Task
Please copy out all the records below, requests included, and raise each coordinate in the answers by 106.

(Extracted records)
◆ ◆ ◆ ◆ ◆
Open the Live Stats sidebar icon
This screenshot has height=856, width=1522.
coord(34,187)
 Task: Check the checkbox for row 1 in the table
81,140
◆ ◆ ◆ ◆ ◆
Result of this exercise
Open the Live Stats sidebar icon
This screenshot has height=856, width=1522.
coord(140,293)
 Task: Check the checkbox for row 1 in the table
187,246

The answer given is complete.